Republicans are so confident of anti-Obama sentiments that they aren’t making an effort to present an alternative agenda, the way they did with 1994’s “Contract With America” or 2010’s “Pledge to America.” The Republican National Committee drafted only vaguely worded “principles” (“Our Constitution should be preserved, valued and honored”).

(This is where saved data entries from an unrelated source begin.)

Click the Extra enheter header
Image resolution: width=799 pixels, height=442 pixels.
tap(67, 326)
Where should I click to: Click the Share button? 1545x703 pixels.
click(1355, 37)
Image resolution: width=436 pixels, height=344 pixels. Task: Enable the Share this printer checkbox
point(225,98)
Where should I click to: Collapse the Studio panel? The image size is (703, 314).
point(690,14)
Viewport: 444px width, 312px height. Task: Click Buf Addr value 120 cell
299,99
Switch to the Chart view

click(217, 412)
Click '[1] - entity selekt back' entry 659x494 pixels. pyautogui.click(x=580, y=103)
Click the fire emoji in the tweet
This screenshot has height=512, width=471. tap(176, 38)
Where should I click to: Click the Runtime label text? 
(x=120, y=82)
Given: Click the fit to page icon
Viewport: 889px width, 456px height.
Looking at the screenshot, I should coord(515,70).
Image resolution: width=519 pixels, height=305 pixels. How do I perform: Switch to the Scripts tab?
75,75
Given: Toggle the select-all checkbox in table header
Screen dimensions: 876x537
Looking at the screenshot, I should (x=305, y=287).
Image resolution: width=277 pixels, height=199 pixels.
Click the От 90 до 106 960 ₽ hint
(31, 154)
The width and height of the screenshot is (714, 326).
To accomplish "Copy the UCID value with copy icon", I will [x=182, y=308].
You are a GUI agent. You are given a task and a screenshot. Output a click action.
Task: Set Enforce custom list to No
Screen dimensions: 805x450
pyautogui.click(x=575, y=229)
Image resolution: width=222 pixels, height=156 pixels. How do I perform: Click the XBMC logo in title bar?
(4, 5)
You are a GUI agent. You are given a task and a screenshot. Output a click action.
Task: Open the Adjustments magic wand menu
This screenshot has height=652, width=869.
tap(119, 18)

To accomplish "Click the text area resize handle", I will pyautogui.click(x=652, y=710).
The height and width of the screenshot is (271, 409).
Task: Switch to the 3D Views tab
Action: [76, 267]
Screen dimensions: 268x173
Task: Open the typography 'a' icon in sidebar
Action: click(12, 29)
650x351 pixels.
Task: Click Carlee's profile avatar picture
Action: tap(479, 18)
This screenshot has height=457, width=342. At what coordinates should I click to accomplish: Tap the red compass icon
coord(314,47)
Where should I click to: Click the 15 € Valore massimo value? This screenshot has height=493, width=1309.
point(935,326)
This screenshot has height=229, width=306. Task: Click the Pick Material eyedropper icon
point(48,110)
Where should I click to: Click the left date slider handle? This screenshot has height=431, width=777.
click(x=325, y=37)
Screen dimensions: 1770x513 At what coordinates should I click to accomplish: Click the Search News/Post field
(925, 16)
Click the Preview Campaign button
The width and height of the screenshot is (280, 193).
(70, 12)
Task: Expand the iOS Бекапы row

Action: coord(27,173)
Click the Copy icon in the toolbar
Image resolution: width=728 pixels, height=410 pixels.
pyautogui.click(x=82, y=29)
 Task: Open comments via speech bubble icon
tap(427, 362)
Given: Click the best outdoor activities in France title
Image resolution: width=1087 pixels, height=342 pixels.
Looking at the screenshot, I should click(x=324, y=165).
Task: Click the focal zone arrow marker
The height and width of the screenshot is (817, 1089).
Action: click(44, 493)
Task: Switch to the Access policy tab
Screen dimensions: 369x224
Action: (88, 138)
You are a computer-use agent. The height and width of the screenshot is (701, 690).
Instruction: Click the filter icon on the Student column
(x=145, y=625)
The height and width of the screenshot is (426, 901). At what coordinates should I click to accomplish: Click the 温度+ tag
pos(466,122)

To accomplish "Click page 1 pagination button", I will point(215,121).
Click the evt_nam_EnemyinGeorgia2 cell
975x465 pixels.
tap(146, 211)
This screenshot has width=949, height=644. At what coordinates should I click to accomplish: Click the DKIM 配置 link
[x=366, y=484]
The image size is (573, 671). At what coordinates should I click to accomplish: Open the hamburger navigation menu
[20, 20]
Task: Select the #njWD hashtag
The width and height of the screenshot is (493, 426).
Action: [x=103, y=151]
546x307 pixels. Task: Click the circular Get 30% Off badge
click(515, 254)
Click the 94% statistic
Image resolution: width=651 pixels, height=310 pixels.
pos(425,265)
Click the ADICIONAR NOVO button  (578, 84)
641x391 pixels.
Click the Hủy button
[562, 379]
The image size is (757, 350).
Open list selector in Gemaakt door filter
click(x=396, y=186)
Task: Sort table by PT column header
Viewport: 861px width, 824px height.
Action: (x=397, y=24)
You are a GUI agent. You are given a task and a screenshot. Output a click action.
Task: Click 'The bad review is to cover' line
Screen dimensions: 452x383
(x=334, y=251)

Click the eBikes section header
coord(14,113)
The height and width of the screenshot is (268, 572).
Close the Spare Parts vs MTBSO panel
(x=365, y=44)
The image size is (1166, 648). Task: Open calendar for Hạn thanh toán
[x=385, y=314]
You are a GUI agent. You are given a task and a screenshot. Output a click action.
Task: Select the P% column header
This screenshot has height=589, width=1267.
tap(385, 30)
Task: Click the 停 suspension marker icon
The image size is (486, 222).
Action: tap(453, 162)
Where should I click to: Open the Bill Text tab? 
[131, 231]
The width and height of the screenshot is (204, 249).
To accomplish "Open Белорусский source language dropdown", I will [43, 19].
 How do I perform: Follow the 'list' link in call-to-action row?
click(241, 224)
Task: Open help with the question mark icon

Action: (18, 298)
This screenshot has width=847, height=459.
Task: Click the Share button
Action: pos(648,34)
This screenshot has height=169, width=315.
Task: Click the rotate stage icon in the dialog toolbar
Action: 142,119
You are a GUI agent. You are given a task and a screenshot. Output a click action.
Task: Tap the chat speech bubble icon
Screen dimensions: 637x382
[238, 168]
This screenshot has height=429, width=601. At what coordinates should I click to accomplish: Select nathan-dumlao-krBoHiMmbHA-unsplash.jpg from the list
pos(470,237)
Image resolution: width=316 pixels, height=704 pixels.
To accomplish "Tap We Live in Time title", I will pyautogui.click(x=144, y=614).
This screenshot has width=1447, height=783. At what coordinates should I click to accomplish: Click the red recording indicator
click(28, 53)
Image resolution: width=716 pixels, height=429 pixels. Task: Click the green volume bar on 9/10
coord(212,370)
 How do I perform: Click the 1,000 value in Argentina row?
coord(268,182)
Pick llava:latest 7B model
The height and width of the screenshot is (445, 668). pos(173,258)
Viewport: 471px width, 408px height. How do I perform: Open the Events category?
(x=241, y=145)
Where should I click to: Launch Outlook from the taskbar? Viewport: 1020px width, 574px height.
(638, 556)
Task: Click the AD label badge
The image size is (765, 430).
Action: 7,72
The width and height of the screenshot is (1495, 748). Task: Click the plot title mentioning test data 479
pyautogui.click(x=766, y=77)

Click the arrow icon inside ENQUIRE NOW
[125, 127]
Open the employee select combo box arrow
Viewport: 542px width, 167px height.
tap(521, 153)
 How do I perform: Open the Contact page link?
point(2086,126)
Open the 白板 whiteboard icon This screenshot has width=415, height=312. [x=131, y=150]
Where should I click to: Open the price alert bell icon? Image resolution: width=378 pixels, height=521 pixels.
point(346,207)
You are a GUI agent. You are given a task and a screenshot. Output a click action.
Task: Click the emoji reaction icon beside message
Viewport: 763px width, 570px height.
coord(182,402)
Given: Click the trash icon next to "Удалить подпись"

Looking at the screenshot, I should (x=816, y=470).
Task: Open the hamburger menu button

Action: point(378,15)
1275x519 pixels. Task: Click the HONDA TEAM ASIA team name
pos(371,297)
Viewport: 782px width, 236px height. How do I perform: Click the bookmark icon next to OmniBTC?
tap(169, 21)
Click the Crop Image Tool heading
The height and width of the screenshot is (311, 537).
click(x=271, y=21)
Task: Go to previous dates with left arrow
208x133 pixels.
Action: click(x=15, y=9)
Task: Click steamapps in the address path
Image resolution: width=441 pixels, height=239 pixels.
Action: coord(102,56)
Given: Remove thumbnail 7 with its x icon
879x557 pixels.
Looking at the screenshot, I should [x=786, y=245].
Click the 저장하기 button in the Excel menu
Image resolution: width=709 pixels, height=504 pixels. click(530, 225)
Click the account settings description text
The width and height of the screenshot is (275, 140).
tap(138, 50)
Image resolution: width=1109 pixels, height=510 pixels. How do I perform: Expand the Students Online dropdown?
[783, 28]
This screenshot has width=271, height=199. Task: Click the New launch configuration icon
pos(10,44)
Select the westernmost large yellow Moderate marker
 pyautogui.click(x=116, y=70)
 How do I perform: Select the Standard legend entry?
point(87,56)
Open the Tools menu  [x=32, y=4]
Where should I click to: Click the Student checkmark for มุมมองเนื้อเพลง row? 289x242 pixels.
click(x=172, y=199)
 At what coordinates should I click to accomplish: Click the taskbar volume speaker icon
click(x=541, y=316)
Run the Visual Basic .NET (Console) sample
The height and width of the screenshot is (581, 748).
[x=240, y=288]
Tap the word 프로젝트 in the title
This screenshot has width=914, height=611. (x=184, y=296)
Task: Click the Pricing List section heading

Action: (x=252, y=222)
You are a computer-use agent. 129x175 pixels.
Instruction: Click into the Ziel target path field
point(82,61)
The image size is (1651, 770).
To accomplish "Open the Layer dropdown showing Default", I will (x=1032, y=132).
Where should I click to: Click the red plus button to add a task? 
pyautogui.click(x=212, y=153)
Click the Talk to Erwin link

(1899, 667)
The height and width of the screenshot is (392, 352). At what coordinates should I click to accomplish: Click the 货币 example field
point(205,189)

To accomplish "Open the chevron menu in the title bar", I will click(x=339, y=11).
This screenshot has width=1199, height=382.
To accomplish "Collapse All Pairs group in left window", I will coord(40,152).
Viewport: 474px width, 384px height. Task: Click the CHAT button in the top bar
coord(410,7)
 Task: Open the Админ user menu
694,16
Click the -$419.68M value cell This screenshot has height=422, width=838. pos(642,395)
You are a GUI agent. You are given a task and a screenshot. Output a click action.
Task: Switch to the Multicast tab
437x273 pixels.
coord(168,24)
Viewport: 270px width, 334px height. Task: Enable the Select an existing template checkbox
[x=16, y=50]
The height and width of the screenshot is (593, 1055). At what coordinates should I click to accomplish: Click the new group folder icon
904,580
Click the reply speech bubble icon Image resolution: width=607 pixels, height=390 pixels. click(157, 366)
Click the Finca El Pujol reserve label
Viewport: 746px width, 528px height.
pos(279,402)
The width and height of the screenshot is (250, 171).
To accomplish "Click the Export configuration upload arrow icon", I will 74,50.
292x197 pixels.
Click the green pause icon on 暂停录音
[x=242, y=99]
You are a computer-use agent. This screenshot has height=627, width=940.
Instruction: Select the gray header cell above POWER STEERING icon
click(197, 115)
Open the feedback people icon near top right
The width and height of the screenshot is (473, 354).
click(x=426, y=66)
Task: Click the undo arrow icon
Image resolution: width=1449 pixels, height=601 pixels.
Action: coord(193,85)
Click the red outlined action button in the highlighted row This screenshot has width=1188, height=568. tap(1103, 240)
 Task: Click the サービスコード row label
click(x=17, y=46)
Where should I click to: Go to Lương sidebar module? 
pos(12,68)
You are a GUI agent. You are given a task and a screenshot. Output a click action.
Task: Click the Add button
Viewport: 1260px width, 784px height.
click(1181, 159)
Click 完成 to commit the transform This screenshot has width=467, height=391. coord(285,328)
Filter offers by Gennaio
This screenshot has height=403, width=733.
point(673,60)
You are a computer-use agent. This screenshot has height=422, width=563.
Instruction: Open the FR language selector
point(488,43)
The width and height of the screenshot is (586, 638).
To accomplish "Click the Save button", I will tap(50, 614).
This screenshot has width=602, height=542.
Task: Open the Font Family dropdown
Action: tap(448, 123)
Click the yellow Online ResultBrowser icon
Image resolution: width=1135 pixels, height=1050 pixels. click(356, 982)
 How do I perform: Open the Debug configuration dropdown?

Wednesday’s event for Brat (who is likely to win) and Gillespie (who is not) required particular agility by the performers to promote togetherness. Brat won his primary by claiming Cantor supported amnesty; Gillespie had been a promoter of comprehensive immigration reform. Paul has made it his priority to open the Republican Party to minorities and youths, but of the few hundred people in the hall in Ashland, only two non-white faces were visible among the older crowd — and the event was to promote the election of the man who had ousted the lone Republican Jew in Congress.
Gillespie, in pinstriped suit-pants over his loafers, wore a frozen grin as Brat promised “much less of the crony Wall Street connection up there in D.C.” Gillespie, a political appointee in Bush’s White House, seemed to distance himself from himself when he vowed to keep “political appointees in Washington, D.C.,” out of health-care decisions. So eager were candidates and attendees for unity that they even applauded Paul, dressed in blue jeans and cowboy boots, when he spoke out for shorter drug sentences.
Their speeches included scattershot references to Obamacare, regulations, taxes, energy, school choice, veterans, the military, China, judges and Ebola. But promises to block the other side’s agenda inspired the most enthusiasm. Based on the crowd reaction, Brat’s best case for Gillespie was that “we need him to be a check on all of President Obama’s destructive policies.”
Gillespie’s best case for himself, measured by the standing ovation, was that he could “make Harry Reid the former Senate majority leader” — and stop the Democratic incumbent, Mark Warner, from voting for Obama’s agenda.
“We just saw recently President Obama said basically that his policies are on the ballot this year — every single one of them,” he said.
Saying no does not an agenda make, but for Republicans in 2014, it may be enough.